**Task directions**
In the reloading discussion below, why should the case be filled with TB only up to the mark at the bullet base without compressing the powder?

**Page extract**

=-=-=

I prefer proper black powder to subs, but either will allow you to develop more accurate loads than with TB. Also, buying bulk loads of black powder, ie 5lbs at a go, even with Hazmat will be cheaper than TB.

For TB, decide seating depth for your bullet. Mark outside of case at bullet base. Fill case to that level with TB, making sure that the TB would not be compressed - it does not do well when compressed. Weigh. That is your max load. 70% of that is your starting load. Work accordingly.

Don't take random guy on internet's word. Here are Hodgdon's loading instructions. Enjoy.

http://https://www.hodgdonreloading.com/reloading-education/tips-and-tricks/low-recoil-loads
 
Hi Dockrock
Thanks for the information.
I have been using full load GOex f in the rifle with wads and cookies which work very well. The only issue is as Elmer Kieth said recoil is "right smart". I was actually trying to come up with a barely subsonic load for the rifle / cartridge and some of the data on TB looked interesting. I have no experience with it. Also would you please check the link, does not seem to work for me.

=-=-=

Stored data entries
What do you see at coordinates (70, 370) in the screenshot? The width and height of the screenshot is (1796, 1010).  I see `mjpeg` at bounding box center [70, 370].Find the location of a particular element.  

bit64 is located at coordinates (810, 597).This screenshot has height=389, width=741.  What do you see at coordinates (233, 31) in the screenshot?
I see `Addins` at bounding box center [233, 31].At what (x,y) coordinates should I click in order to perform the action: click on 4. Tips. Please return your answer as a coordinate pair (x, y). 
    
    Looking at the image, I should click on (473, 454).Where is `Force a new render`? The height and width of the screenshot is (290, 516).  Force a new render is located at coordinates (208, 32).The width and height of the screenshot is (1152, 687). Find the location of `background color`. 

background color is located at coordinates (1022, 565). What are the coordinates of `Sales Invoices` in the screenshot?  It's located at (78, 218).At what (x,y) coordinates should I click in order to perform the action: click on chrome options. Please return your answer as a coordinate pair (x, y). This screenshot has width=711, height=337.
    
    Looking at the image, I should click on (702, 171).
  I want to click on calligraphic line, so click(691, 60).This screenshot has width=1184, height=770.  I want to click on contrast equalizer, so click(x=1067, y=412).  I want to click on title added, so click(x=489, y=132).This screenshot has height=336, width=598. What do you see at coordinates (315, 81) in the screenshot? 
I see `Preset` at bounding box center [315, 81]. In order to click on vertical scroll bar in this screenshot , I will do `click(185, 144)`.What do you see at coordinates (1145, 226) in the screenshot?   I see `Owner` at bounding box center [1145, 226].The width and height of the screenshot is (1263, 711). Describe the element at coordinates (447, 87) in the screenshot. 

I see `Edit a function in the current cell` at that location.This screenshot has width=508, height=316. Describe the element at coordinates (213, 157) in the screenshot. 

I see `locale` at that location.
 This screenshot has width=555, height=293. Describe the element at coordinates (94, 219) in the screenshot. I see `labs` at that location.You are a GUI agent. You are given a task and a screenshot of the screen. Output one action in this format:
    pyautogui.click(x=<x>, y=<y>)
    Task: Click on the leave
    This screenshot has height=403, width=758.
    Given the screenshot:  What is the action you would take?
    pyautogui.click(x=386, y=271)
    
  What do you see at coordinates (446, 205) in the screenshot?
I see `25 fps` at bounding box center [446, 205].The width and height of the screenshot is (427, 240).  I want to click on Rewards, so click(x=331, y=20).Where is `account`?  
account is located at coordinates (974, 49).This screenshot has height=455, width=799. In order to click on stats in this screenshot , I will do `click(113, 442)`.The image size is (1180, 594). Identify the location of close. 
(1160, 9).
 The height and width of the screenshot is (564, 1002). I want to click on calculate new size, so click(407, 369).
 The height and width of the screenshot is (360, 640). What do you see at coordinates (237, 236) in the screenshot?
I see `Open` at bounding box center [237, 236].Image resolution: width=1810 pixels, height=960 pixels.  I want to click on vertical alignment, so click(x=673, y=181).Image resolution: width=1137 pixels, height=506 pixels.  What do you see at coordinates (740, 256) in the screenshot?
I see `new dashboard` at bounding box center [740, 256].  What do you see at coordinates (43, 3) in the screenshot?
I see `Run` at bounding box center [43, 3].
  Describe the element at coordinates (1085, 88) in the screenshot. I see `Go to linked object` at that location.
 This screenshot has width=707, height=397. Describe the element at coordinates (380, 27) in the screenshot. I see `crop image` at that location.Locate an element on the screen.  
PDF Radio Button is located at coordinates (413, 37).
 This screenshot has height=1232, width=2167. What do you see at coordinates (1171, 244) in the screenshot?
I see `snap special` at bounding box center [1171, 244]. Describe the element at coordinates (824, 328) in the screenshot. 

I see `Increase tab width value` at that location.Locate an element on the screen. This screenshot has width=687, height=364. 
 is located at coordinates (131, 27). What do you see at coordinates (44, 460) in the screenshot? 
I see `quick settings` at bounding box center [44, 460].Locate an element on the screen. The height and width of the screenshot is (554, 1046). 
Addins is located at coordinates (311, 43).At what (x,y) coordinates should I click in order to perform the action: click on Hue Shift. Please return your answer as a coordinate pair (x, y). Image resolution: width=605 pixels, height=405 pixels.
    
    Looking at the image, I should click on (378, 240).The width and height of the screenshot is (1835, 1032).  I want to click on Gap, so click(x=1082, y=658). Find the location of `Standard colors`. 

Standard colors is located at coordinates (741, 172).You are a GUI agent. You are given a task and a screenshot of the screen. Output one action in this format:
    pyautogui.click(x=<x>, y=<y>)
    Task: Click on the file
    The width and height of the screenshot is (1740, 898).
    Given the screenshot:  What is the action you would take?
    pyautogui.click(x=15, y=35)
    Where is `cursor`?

=-=-=

**Written response**
The powder must not be compressed because TB does not do well when compressed.